TEXTO EXTRAÍDO:
José Stálin ou Iosssif Vissariónovictch, nasceu no ano de 1879, em Gori, Geórgia. Após a morte de V. I. Lênin, Stálin foi o principal dirigente do Partido Comunista (Bolchevique) da União Soviética, desempenhando um papel destacado na construção do socialismo na URSS e na derrota do nazi-fascismo na II Guerra Mundial, evitando, assim, a escravidão da humanidade por Hitler e a morte de milhões de pessoas. Em 5 de março de 2003, completaram-se 50 anos da sua morte. Em homenagem a este que foi um dos maiores dirigentes do proletariado internacional, A Verdade publica o artigo Stálin, da jornalista norte-americana Ana Louise Strong.



Faz alguns anos, quando, pela primeira vez, almocei com o presidente Roosevelt, que acabava de ter uma entrevista com H. G. Wells, me certifiquei de que o assunto que mais o interessava sobre a União Soviética era o relacionado com a personalidade de Stálin e, em particular, a técnica de governo de Stálin. Era um interesse natural, e creio que o assunto interessa à maioria dos norte-americanos. O crescente prestígio de Stálin, durante os últimos vinte anos, tanto dentro da União Soviética como além de suas fronteiras, merece, realmente, a atenção de todas as pessoas que se preocupam com a política.
Apesar disso, a imprensa norte-americana dá mostras de sua total ignorância a respeito de Stálin ao referir-se, como o faz freqüentemente, "ao enigmático mandatário do Kremlin". Recorreu-se a toda espécie de pérfidas insinuações e de caricaturas tendenciosas para criar a lenda de um ditador astuto e sanguinário, que pretendia lançar o mundo no caos e na guerra, a fim de que uma coisa que denominam de "bolchevismo" pudesse alcançar o triunfo. Essa lenda absurda está destinada a ser em breve destruída. Nasceu do fato de que a maior parte dos escritores norte-americanos não estavam dispostos a fazer um pouco de esforço para compreender a União Soviética e de que, por outro lado, o próprio Stálin se mantinha inacessível à maior parte dos jornalistas estrangeiros. Pes-soas para quem se abriam as portas dos lugares mais altos do mundo e que po-diam conversar amigavelmente com Winston Churchill, Adolf Hitler, Benito Mussolini, Franklin D. Roosevelt e até com Chiang Kai-shek, sentiam-se profundamente irritadas ao ser-lhes negada uma entrevista com Stálin.

LINHAS DE DADOS:

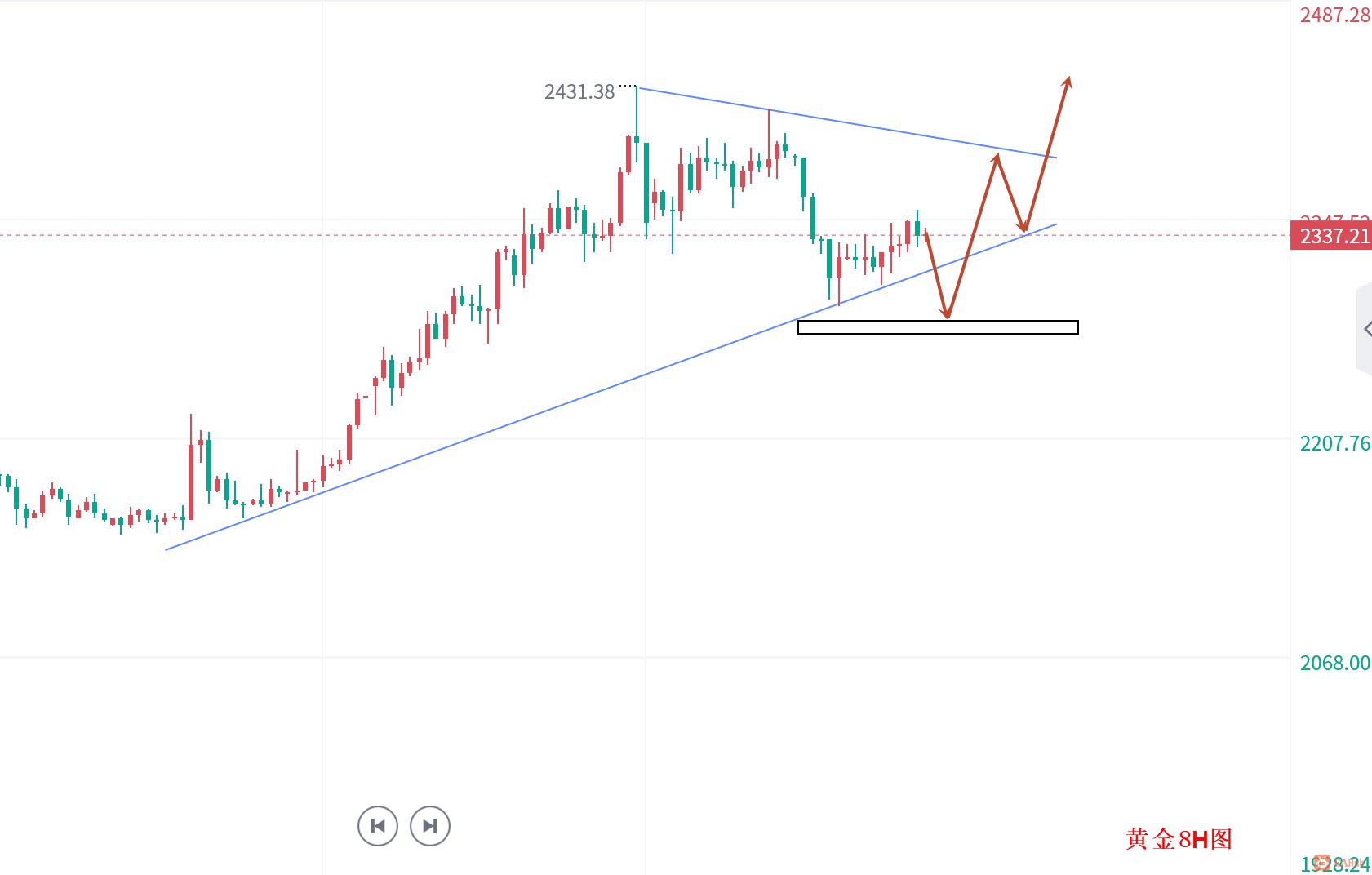1372x875 pixels.
Task: Select the ascending blue support trendline
Action: tap(611, 387)
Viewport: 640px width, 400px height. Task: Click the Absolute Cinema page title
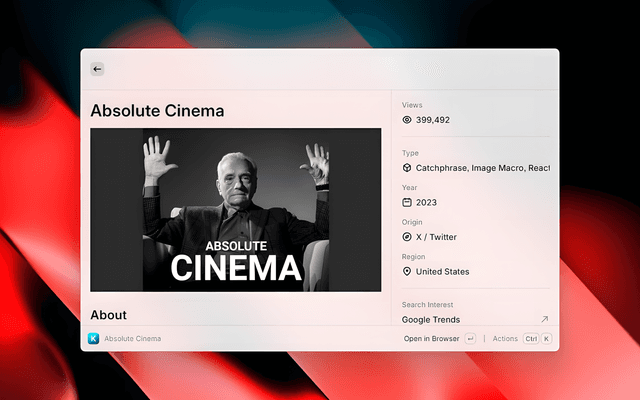coord(157,111)
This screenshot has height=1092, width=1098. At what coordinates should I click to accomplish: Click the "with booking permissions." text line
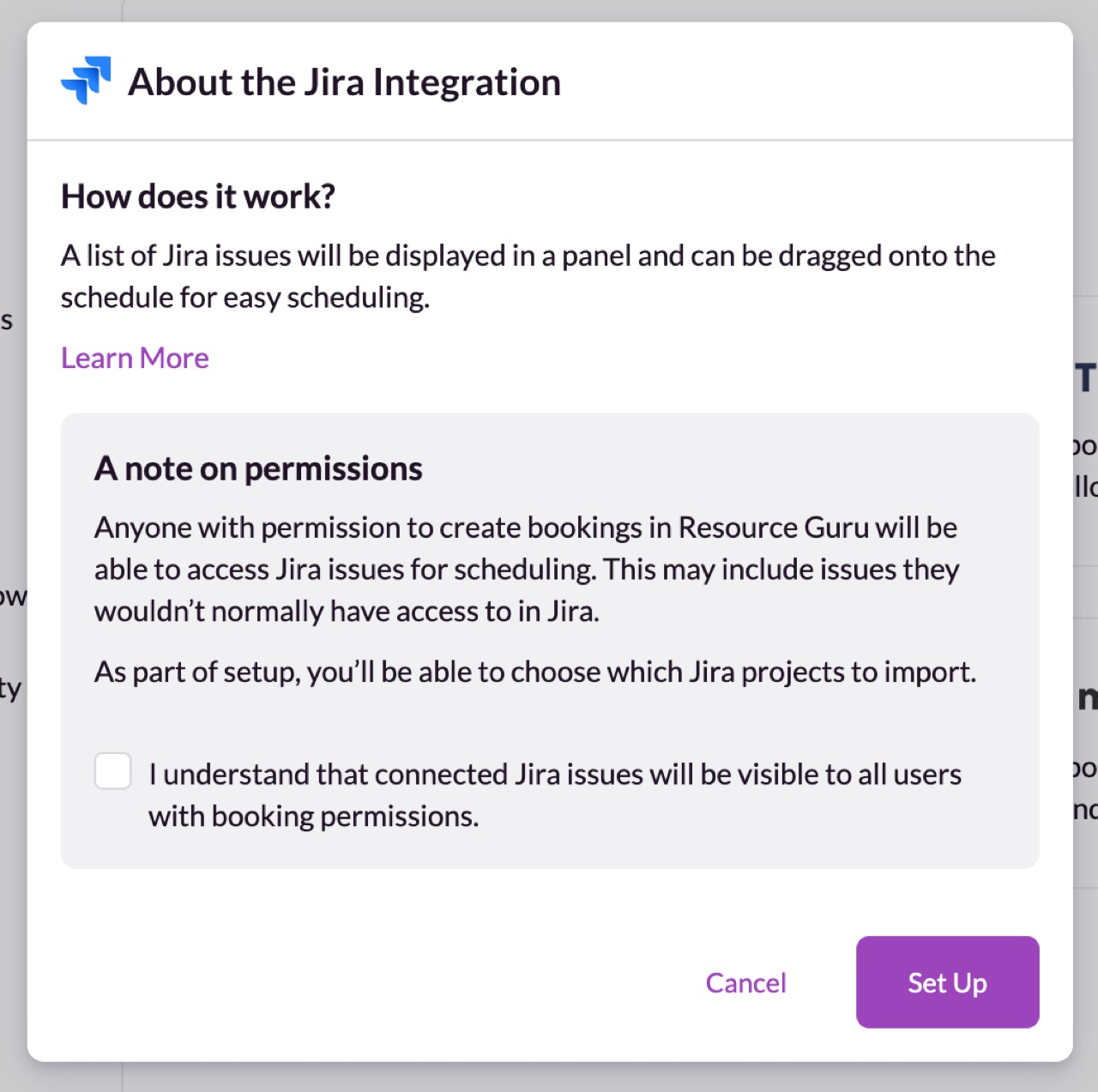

INSTRUÇÕES DA TAREFA: Escreva a continuação do texto sobre Stálin, começando logo depois da última frase apresentada. As linhas formam um material à parte, sem ligação com o texto.

RESULTADO DO EXERCÍCIO:
A verdade, porém, era que Joseph Stálin estava demasiado ocupado numa tarefa para cuja realização em nada podiam contribuir nem os contatos pessoais com estrangeiros nem a publicidade. Sua tarefa, como a de um presidente do Partido Democrata, consistia em organizar o Partido dominante e, por seu intermédio, o país inteiro. Desde que principiou a guerra germano-soviética, Stálin se converteu em chefe do exército e do governo. Agora pode receber o maior número de estrangeiros. E começou muito bem com Harry Hopkins e W. Averell Harriman. Ambos, ao que parece, ficaram vivamente impressionados. E compreendo o fato porque eu também falei com Stálin. A lenda do ditador inacessível morrerá à luz das impressões que sobre ele iam formando norte-americanos e ingleses destacados. E não seria difícil que chegássemos a ouvir falar de Stálin como sendo o "maior democrata do mundo", segundo o qualificou, em certa ocasião, um escritor soviético.

Quando falei com Stálin não achei que fosse um homem enigmático. Pareceu-me uma pessoa com quem é muito fácil manter contato. É o melhor presidente de comitê que conheci em toda a minha vida. Possui o dom de dar a conhecer os pontos de vista de cada um e saber combiná-los num mínimo de tempo. Seu método de dirigir um comitê faz-me lembrar Jane Addams, de Hull House, ou Lilian D. Wald, de Henry Street Settlement. Possuíam a mesma técnica eficaz e democrática, conquanto recorressem a uma pressão maior que Stálin.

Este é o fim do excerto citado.